**EXTRAIT**
━━━━━━━━

B. LA CERTIFICATION DE LA DONNÉE PERMET D'ASSEOIR LA CRÉDIBILITÉ DES ENGAGEMENTS DES ÉMISSIONS DES ACTEURS PRIVÉS ET DE RÉDUIRE LE RISQUE D'ÉCO-BLANCHIMENT

1. La certification de la donnée est primordiale pour identifier les actifs verts et faire en sorte que la taxinomie européenne ne soit pas détournée de ses objectifs
a) Pour les émissions d'obligations vertes

Proposé dans le cadre du standard européen sur les obligations vertes, le renforcement des exigences imposées aux fournisseurs de seconde opinion, qui seraient désormais désignés sous le vocable de vérificateurs externes , est primordial pour donner toute sa portée à la définition du vert prévue par la taxinomie et pour valider son identification .

Le recours à des vérificateurs externes par les émetteurs d'obligations vertes présente par ailleurs un avantage sur le marché, celui de réduire les asymétries d'information entre les émetteurs et les investisseurs, ce qui permet de renforcer la confiance des acteurs et d'assurer la crédibilité d'un marché sur lequel le risque réputationnel est extrêmement élevé.

Ce bénéfice a un coût pour les émetteurs , à la fois direct , avec le paiement des services du fournisseur de seconde opinion, et indirect , avec les mesures à mettre en oeuvre pour assurer la conformité avec le référentiel choisi pour l'émission des obligations vertes. Toutefois, les évaluations empiriques tendent aussi à démontrer que les obligations vertes émises par des entreprises et bénéficiant d'une seconde opinion s'échangent à un prix plus élevé que les obligations vertes non vérifiées , au bénéfice donc des émetteurs 90 ( * ) .

━━━━━━━━

**DONNÉES AFFICHÉES**
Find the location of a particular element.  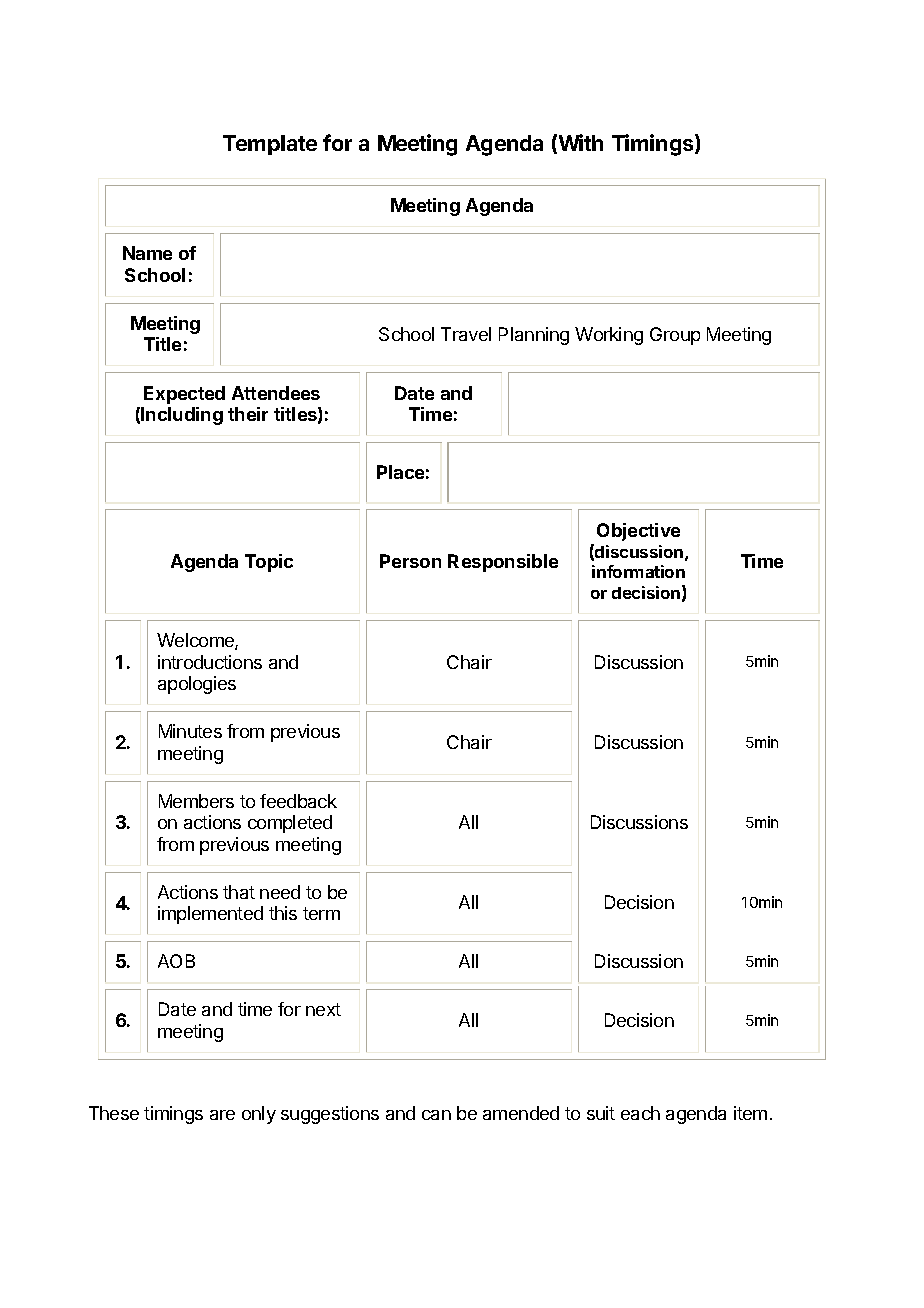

━━━━━━━━

**EXERCICES PROPOSÉS**
A. D'après l'extrait, sous quel vocable les fournisseurs de seconde opinion seraient-ils désormais désignés ?
B. Dressez la liste complète des effets que l'extrait attribue au recours à des vérificateurs externes dans le paragraphe qui commence par « Le recours à des vérificateurs externes ».
C. Prolongez le texte sur la certification des obligations vertes en reprenant après sa dernière phrase.

**RÉPONSES APPORTÉES**
A. Sous le vocable de vérificateurs externes.

B.
- Réduire les asymétries d'information entre les émetteurs et les investisseurs
- Renforcer la confiance des acteurs
- Assurer la crédibilité d'un marché sur lequel le risque réputationnel est extrêmement élevé

C.
Le vérificateur intervient à deux étapes :

- en amont de l'émission, pour vérifier 1) que les projets qui feront l'objet du financement sont bien éligibles sous le standard retenu (ex. les principes applicables aux obligations vertes de l'ICMA) et 2) que l'émetteur a mis en place les processus internes nécessaires au suivi de l'utilisation des fonds levés ;

- en aval de l'émission, pour vérifier que les fonds ont bien été alloués aux projets verts en accord avec les règles établies dans le standard retenu par l'émetteur (son « document cadre »).

Le changement de désignation proposé par le standard, de l'agence mandatée pour une seconde opinion au vérificateur externe, est loin d'être anodin. Il témoigne en effet de la volonté d' aller plus loin que la simple vérification de la conformité des processus mis en place par les émetteurs par rapport au standard européen . Les vérificateurs externes sont ainsi invités à s'engager sur la stratégie globale des émetteurs en matière de durabilité ainsi que sur l'alignement sur la taxinomie de leurs projets, en tenant donc davantage compte de la qualité de la donnée.

Le rapporteur spécial estime dès lors qu'un tel changement d'approche devrait se doubler de la mise en place d'une certification « étagée » et non pas binaire (certification ou non). Les vérificateurs externes pourraient par exemple proposer, à l'instar de ce qui est prévu pour la notation financière, une échelle de notes sur le vert (ex. notation AAA ou AA+) , en incluant une perspective (négative, stable, positive) . Un tel système, certes plus difficile à mettre en place, donnerait aussi une information plus précise aux investisseurs, qui seraient également en mesure de procéder à des comparaisons, à la condition que cette notation s'appuie sur des données sources de qualité comparable (disponibilité de la donnée).

Recommandation n° 12 (ministère de l'économie et des finances) : instaurer, pour la vérification des obligations vertes émises par un acteur privé, une échelle de notation incluant une appréciation du vérificateur sur l'évolution probable à moyen terme de la crédibilité des engagements de l'émetteur. Pour encourager les vérificateurs à mettre en place cette nouvelle grille, organiser un groupe de travail animé par la direction générale du Trésor.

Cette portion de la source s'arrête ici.